In Bethesda, una volta all'anno, organizzano una game jam. Per una settimana, tutti in azienda vengono invitati a fare quel che vogliono, a lavorare su quel che più li inziga, a patto che possa avere poi uno sviluppo concreto. "Create quel che vi pare, nell'ottica però di creare qualcosa che possa finire in Skyrim". L'ultima loro game jam ha prodotto un grosso quantitativo di roba, che in parte viene mostrato nel filmato della conferenza (a partire dal minuto 21:28): la kill cam, la gestione delle foglie degli alberi legata alle stagioni, una serie di potenziamenti a tema stealh, strutture appese e mobili nei dungeon, correnti acquatiche sotterranee, la possibilità di adottare figli o costruirsi una casa, il combattimento a cavallo, l'uso di kinect per lanciare incantesimi, l'opportunità di cavalcare i draghi... tante cose che non si sa che fine faranno. Saranno pubblicate come DLC? Saranno distribuite gratuitamente? Finiranno nel nulla? Boh.

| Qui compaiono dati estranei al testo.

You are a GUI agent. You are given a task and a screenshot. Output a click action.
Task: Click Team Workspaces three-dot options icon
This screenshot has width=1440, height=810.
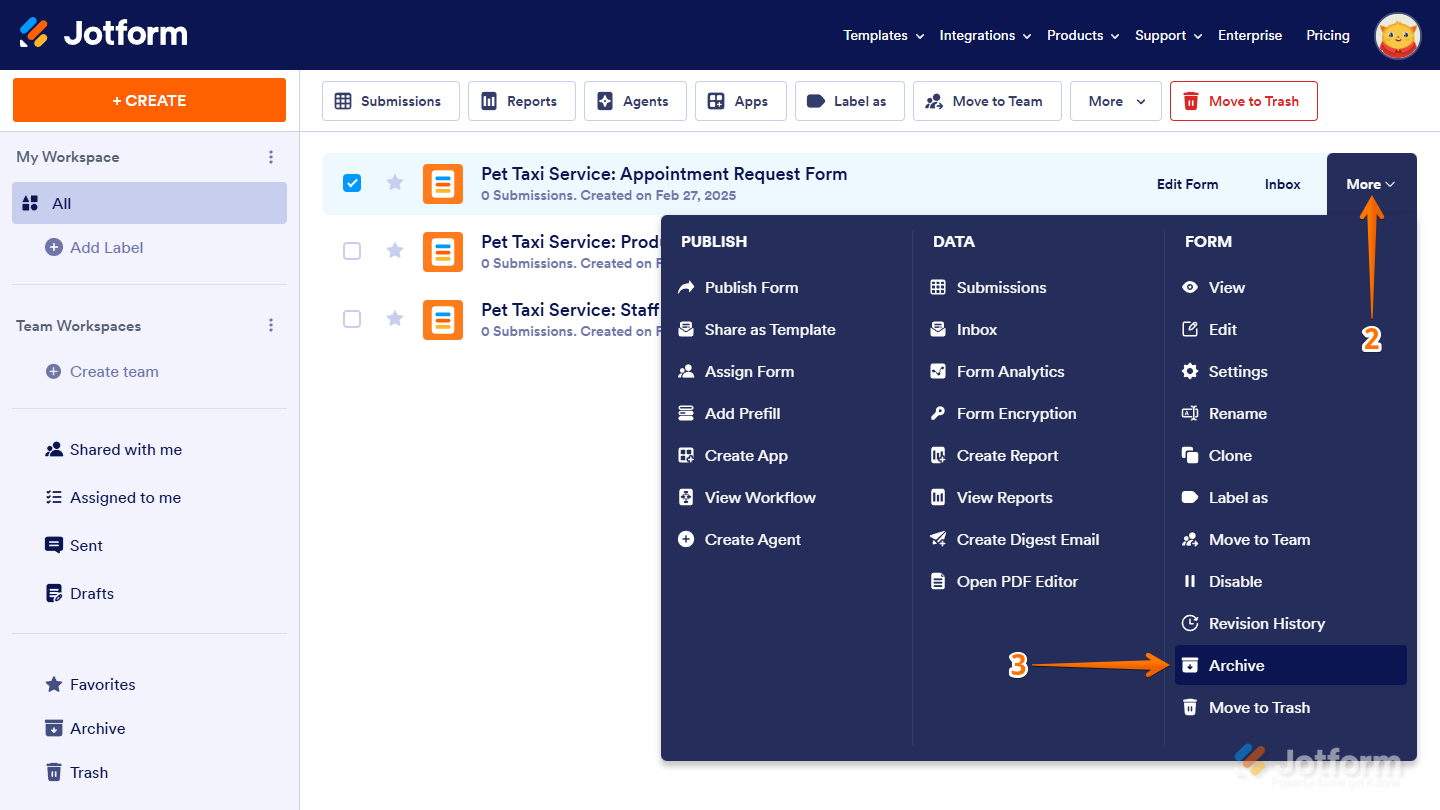(x=271, y=326)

Lo schemino del ciclo del gameplay. GOTO 1.

Imparare, giocare, sfida, sorpresa, torna al punto uno. Questo è il meccanismo attorno a cui ruotano i videogiochi, ed è un ciclo che continua a ripetersi. Maestri nell'utilizzarlo sono per esempio Valve e Blizzard, con la Gravity Gun di Half-Life 2 che è un perfetto esempio non solo di questa sequenza, ma anche di come la sequenza stessa, nel corso del gioco, possa ripetersi più volte. Saper calibrare al meglio questo ciclo, mantenendo il tasso di sfida costantemente in situazione di stallo, senza farlo sconfinare nella noia da un lato o nella frustrazione dall'altro, è la chiave del divertimento in un videogioco. Ed è tutto quello che non è entrare in un server di Call of Duty senza essere già cintura nera del gioco. E in tutto questo come si inserisce l'elemento narrativo? Secondo Howard la storia è quell'elemento che dona alle azioni del giocatore un senso, una motivazione. Che ti spinge a superare la sfida e affrontare il gioco. Per spiegare la cosa, Howard mostra una fase di gameplay tratta da Dead Island e, poi, la mostra nuovamente, facendo però scorrere al fianco il famoso trailer con cui il gioco a suo tempo venne presentato. Questo:



E quella stessa fase di gameplay, rivista con le immagini qua sopra a fianco e con i suoni e le musiche di qua sopra nelle orecchie, assume un significato completamente diverso. L'ambito narrativo, insomma, può e deve servire per dare maggiore significato al gameplay. Ed è in quest'ottica che si può e si deve guardare alle altre forme espressive. Ma il videogioco ha qualcosa in più rispetto al cinema. Cosa? Nel videogioco l'autore dà fiducia al giocatore, gli offre il potere di prendere il controllo del ciclo di gameplay e di manipolarlo come crede. E il giocatore, questa fiducia, se la merita, perché è il miglior regista possibile per la propria esperienza, per raccontare la sua storia privata all'interno del gioco.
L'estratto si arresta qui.